Requirement.
Images do not belong in the copy. Set down all the entries exactly.

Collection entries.
________________

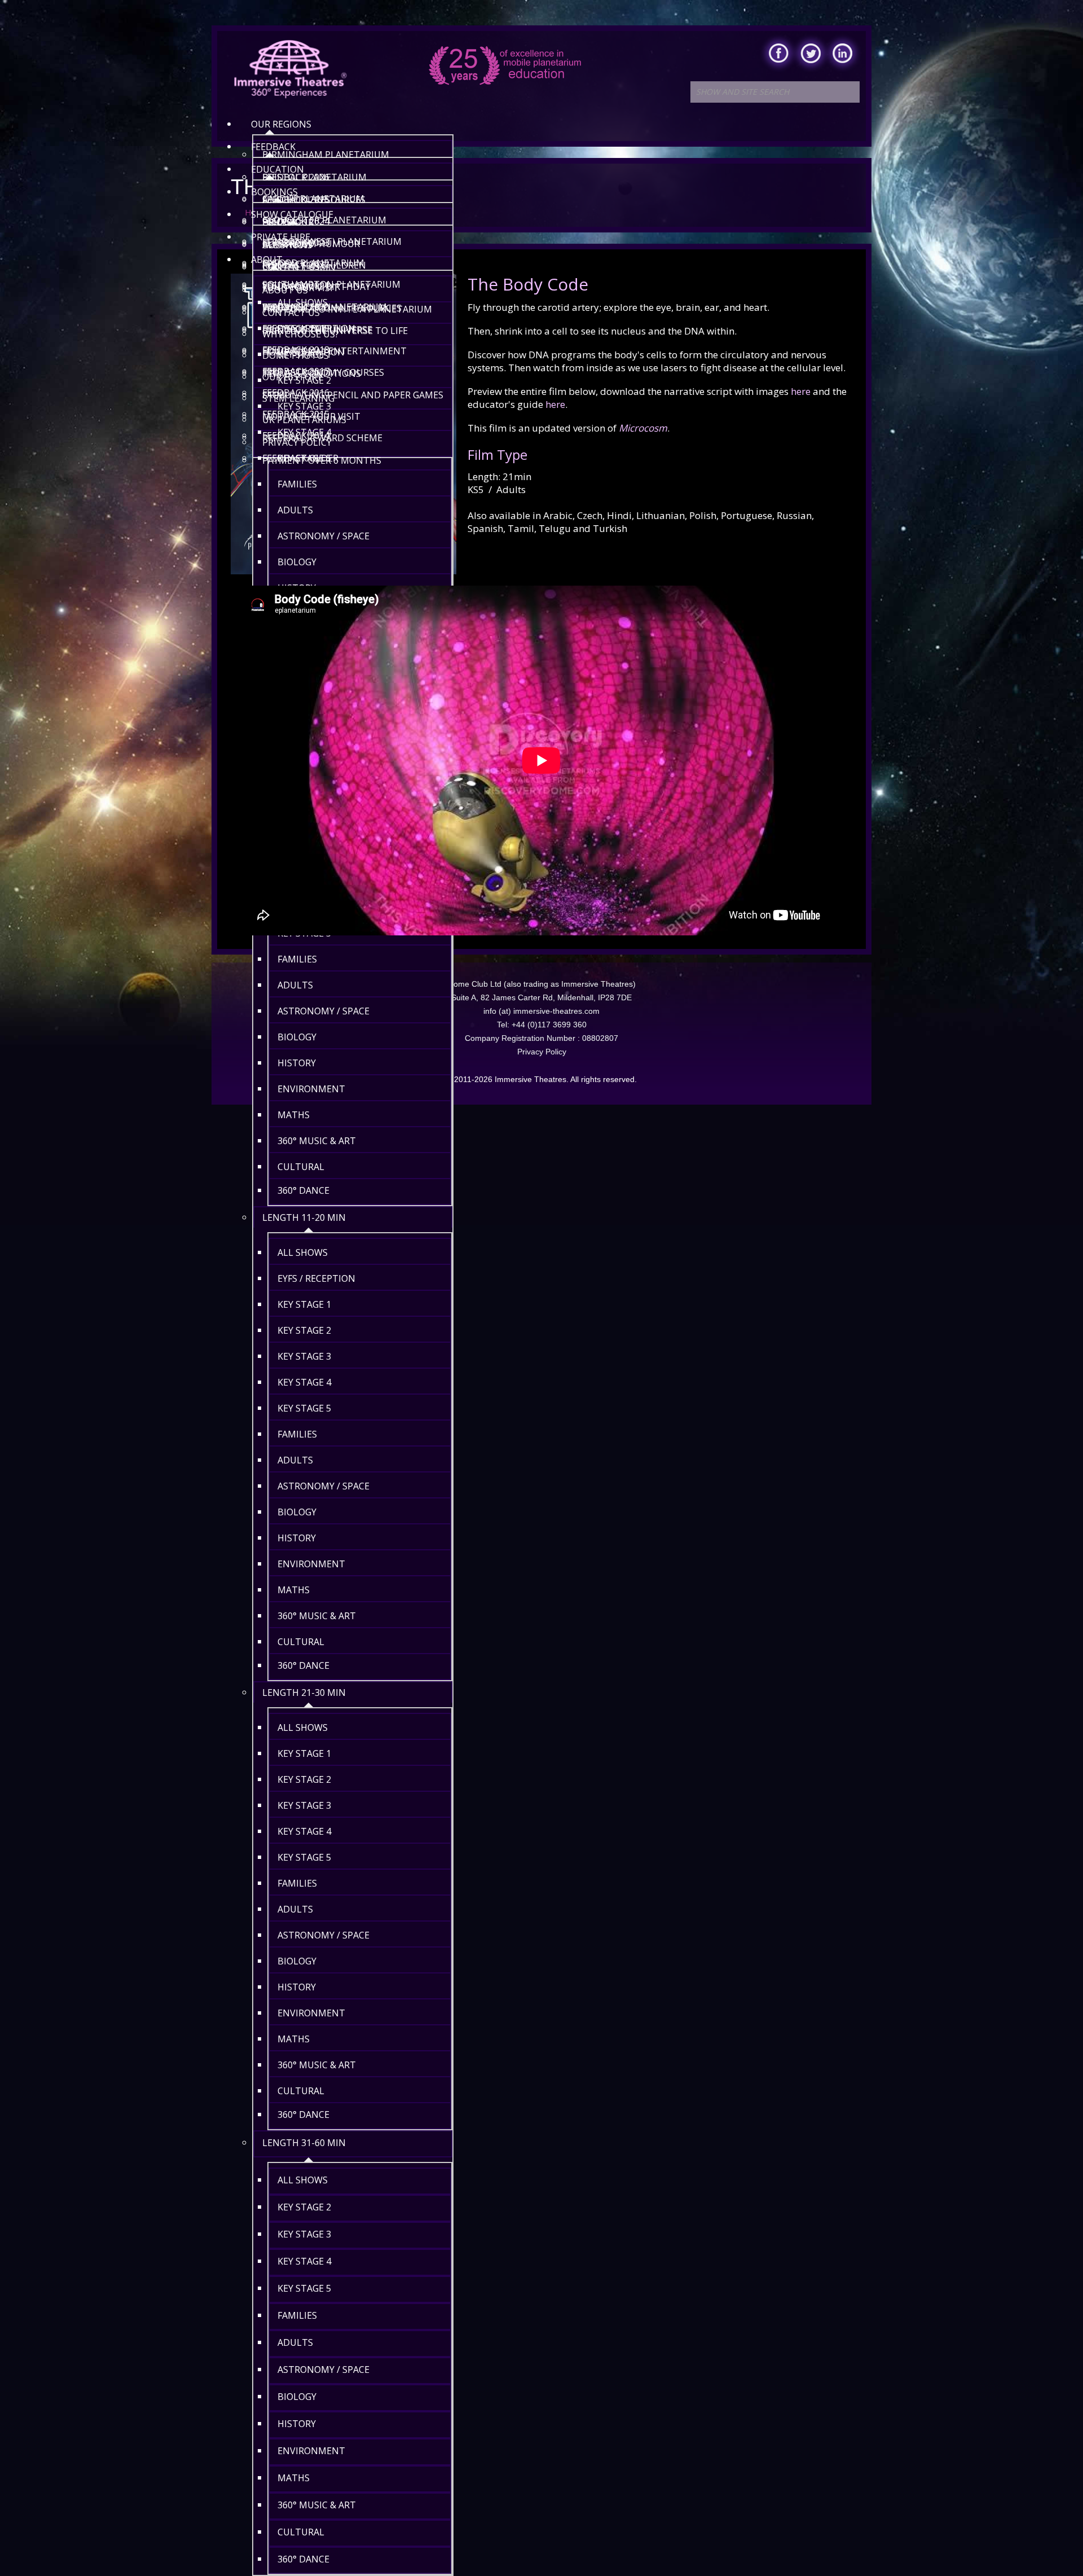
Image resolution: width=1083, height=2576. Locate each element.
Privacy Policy (541, 1051)
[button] (1051, 2544)
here (801, 391)
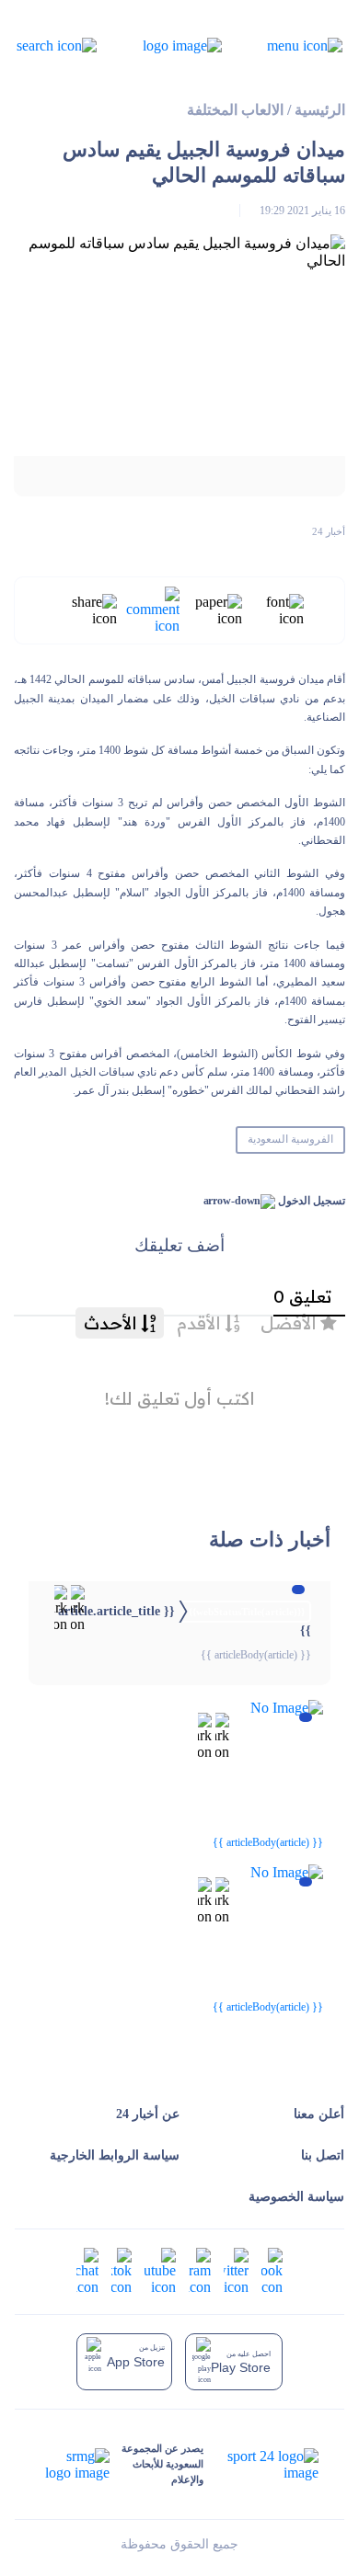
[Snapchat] (87, 2269)
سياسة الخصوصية (296, 2197)
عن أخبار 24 (148, 2114)
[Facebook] (272, 2269)
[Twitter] (236, 2269)
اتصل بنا (322, 2155)
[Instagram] (200, 2269)
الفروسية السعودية (290, 1139)
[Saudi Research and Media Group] (75, 2464)
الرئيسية (320, 110)
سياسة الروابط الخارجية (115, 2155)
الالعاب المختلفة (235, 110)
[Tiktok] (121, 2269)
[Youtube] (160, 2269)
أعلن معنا (319, 2114)
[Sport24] (260, 2464)
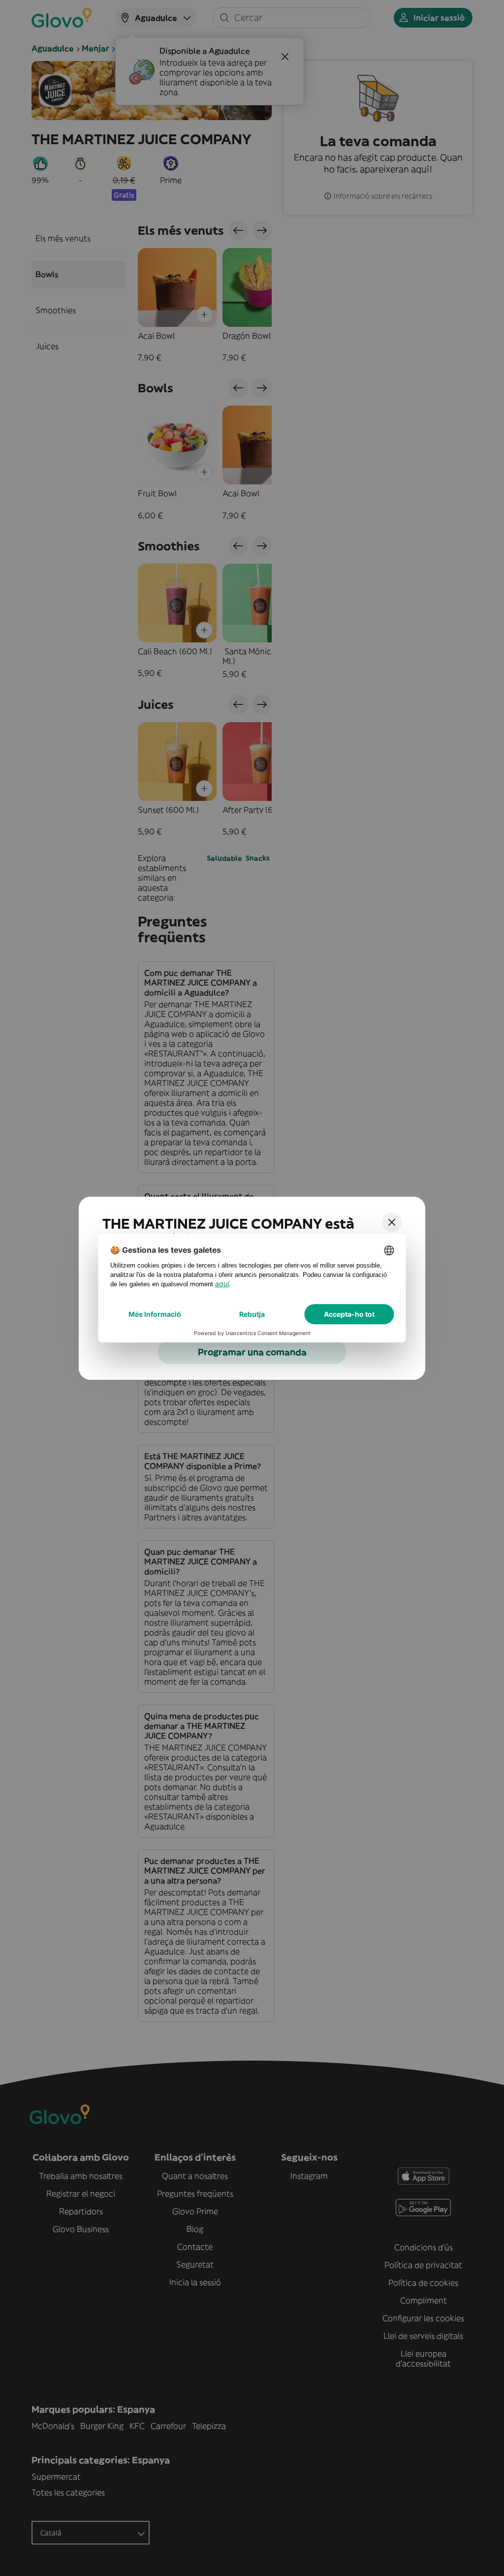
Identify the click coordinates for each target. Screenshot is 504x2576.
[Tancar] (392, 1222)
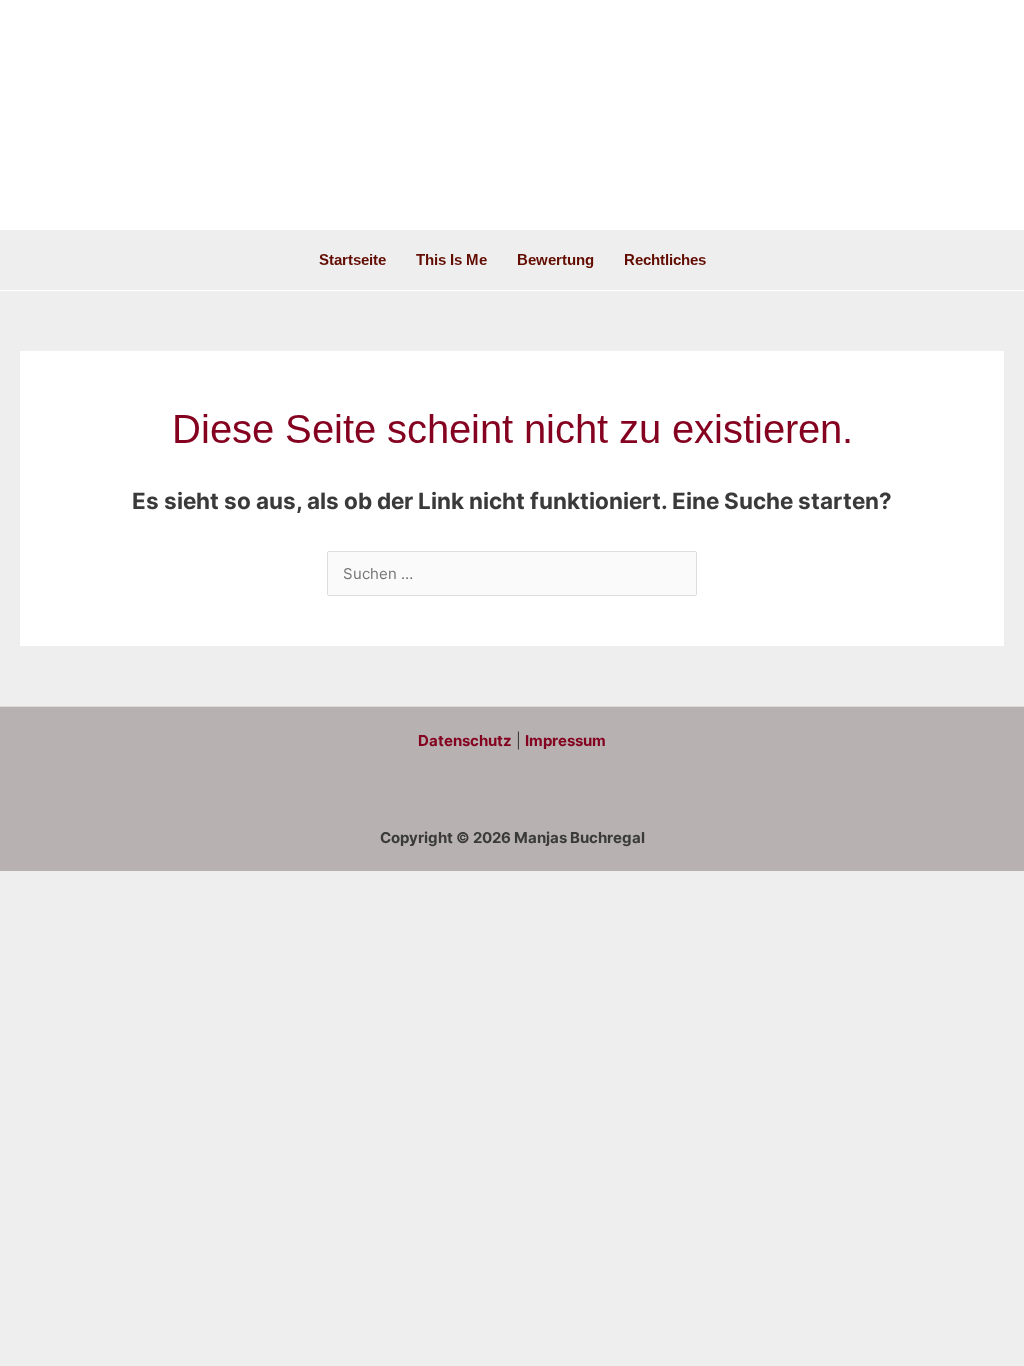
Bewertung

________________

Solution for this task.
Image resolution: width=1083, height=2576. Locate each element.
Privacy Policy (541, 1051)
[button] (1051, 2544)
here (801, 391)
[Snapchat] (87, 2269)
سياسة الخصوصية (296, 2197)
عن أخبار 24 (148, 2114)
[Facebook] (272, 2269)
[Twitter] (236, 2269)
اتصل بنا (322, 2155)
[Instagram] (200, 2269)
الفروسية السعودية (290, 1139)
[Saudi Research and Media Group] (75, 2464)
الرئيسية (320, 110)
سياسة الروابط الخارجية (115, 2155)
الالعاب المختلفة (235, 110)
[Tiktok] (121, 2269)
[Youtube] (160, 2269)
أعلن معنا (319, 2114)
[Sport24] (260, 2464)
Identify the click coordinates for each target. Screenshot is 504x2576.
[Tancar] (392, 1222)
Bewertung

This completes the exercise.